--- Exercise data ---
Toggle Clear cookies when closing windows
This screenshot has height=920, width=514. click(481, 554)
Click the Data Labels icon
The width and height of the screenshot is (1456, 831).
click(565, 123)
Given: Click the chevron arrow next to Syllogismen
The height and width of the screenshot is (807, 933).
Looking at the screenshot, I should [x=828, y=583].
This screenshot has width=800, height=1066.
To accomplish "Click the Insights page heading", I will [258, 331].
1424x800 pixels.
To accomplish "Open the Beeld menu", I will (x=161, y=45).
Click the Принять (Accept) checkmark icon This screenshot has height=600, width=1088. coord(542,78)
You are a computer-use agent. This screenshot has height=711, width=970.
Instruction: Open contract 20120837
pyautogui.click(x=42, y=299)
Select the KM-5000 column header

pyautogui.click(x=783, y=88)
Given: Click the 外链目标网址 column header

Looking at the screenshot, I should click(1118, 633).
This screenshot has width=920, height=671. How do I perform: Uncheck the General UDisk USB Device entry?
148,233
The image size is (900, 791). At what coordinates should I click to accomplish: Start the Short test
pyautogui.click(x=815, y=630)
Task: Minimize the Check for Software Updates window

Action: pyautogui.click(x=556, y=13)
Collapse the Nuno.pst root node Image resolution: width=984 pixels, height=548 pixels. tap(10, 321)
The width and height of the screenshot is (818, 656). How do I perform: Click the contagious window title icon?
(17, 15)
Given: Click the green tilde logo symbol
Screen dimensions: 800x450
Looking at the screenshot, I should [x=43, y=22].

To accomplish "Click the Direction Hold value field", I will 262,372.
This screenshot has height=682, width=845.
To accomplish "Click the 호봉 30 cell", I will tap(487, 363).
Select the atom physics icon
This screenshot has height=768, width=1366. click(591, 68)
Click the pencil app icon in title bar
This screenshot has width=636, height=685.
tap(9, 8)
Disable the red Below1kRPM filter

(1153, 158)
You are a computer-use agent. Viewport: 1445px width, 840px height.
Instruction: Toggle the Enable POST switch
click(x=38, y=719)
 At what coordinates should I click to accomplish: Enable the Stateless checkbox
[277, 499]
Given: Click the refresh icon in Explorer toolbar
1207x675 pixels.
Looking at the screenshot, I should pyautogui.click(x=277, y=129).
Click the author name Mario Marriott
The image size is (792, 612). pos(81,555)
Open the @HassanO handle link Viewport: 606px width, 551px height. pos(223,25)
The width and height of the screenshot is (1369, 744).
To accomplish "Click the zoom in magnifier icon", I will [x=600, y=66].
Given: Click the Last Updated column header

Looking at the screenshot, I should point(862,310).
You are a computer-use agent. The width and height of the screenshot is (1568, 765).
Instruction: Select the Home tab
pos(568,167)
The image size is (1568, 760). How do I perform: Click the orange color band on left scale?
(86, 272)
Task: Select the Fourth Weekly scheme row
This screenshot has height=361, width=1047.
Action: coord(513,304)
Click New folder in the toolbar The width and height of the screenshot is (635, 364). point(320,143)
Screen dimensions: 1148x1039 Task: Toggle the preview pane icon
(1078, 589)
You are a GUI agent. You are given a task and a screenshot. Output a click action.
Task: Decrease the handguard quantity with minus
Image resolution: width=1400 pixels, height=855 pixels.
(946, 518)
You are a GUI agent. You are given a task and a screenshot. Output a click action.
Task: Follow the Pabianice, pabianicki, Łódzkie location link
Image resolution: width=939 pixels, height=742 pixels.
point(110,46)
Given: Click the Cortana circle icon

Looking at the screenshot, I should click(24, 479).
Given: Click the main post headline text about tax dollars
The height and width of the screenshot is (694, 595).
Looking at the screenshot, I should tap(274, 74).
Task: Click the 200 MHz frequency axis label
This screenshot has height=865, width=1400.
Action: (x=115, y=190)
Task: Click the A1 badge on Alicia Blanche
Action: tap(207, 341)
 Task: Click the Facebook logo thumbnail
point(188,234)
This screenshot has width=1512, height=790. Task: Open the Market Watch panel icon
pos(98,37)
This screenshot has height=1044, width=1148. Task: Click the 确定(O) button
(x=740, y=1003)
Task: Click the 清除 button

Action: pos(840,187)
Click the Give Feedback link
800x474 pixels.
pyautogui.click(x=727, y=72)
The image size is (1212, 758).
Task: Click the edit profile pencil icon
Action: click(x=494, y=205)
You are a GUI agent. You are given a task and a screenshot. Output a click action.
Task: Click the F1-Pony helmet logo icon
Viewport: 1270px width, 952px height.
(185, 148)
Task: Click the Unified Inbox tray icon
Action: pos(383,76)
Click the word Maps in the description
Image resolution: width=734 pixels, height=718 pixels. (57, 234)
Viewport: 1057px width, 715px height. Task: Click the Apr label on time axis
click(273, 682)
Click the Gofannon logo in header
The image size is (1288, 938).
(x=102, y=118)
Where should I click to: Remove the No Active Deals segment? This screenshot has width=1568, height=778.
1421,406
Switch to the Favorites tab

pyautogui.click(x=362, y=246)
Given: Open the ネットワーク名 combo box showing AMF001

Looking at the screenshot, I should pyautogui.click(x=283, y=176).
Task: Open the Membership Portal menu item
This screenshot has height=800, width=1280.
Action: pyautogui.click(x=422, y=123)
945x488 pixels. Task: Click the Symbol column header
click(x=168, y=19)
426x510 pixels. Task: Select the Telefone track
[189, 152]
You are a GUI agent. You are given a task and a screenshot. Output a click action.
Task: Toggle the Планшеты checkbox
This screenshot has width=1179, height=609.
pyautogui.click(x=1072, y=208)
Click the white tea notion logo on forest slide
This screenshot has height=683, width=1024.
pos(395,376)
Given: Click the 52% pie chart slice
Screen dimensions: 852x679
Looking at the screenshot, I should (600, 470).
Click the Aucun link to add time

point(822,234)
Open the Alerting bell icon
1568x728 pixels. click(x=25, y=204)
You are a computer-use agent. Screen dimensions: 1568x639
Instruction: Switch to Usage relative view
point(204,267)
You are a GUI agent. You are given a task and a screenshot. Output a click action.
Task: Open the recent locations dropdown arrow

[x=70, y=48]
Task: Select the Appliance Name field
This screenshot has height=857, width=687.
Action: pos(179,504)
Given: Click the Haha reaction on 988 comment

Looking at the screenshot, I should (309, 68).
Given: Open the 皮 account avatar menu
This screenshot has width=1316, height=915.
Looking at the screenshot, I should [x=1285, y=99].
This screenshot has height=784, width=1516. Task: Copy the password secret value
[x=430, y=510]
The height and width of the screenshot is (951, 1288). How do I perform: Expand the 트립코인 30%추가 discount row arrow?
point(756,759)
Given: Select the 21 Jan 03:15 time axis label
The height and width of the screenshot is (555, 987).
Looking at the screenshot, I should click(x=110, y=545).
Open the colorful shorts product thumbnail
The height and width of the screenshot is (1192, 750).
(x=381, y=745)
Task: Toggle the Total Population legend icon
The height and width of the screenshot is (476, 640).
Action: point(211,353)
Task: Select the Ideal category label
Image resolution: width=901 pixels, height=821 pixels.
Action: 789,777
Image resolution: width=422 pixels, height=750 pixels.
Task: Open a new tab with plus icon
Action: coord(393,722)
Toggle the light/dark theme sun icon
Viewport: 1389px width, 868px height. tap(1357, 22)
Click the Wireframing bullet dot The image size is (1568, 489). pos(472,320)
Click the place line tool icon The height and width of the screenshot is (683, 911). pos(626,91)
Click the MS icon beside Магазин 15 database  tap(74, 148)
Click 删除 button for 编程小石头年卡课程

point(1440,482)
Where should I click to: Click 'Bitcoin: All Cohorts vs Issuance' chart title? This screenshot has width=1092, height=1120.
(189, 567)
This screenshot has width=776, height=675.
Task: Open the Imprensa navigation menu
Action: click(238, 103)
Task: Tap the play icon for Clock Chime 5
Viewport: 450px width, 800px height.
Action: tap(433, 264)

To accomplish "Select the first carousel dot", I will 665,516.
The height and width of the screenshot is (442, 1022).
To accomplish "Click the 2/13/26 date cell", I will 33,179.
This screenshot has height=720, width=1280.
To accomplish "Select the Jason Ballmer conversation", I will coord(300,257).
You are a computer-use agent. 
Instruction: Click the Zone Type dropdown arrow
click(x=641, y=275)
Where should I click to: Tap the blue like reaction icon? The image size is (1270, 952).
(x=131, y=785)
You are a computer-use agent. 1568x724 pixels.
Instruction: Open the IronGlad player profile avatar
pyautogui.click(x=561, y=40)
---
What the exercise asks =>
Working from the records above, write out verbatim only the lines from the line containing "Task: Open the Membership Portal menu item" through the line containing "Task: Select the Ideal category label".

Written reply =>
Task: Open the Membership Portal menu item
This screenshot has height=800, width=1280.
Action: pyautogui.click(x=422, y=123)
945x488 pixels. Task: Click the Symbol column header
click(x=168, y=19)
426x510 pixels. Task: Select the Telefone track
[189, 152]
You are a GUI agent. You are given a task and a screenshot. Output a click action.
Task: Toggle the Планшеты checkbox
This screenshot has width=1179, height=609.
pyautogui.click(x=1072, y=208)
Click the white tea notion logo on forest slide
This screenshot has height=683, width=1024.
pos(395,376)
Given: Click the 52% pie chart slice
Screen dimensions: 852x679
Looking at the screenshot, I should (600, 470).
Click the Aucun link to add time

point(822,234)
Open the Alerting bell icon
1568x728 pixels. click(x=25, y=204)
You are a computer-use agent. Screen dimensions: 1568x639
Instruction: Switch to Usage relative view
point(204,267)
You are a GUI agent. You are given a task and a screenshot. Output a click action.
Task: Open the recent locations dropdown arrow

[x=70, y=48]
Task: Select the Appliance Name field
This screenshot has height=857, width=687.
Action: pos(179,504)
Given: Click the Haha reaction on 988 comment

Looking at the screenshot, I should (309, 68).
Given: Open the 皮 account avatar menu
This screenshot has width=1316, height=915.
Looking at the screenshot, I should [x=1285, y=99].
This screenshot has height=784, width=1516. Task: Copy the password secret value
[x=430, y=510]
The height and width of the screenshot is (951, 1288). How do I perform: Expand the 트립코인 30%추가 discount row arrow?
point(756,759)
Given: Select the 21 Jan 03:15 time axis label
The height and width of the screenshot is (555, 987).
Looking at the screenshot, I should click(x=110, y=545).
Open the colorful shorts product thumbnail
The height and width of the screenshot is (1192, 750).
(x=381, y=745)
Task: Toggle the Total Population legend icon
The height and width of the screenshot is (476, 640).
Action: point(211,353)
Task: Select the Ideal category label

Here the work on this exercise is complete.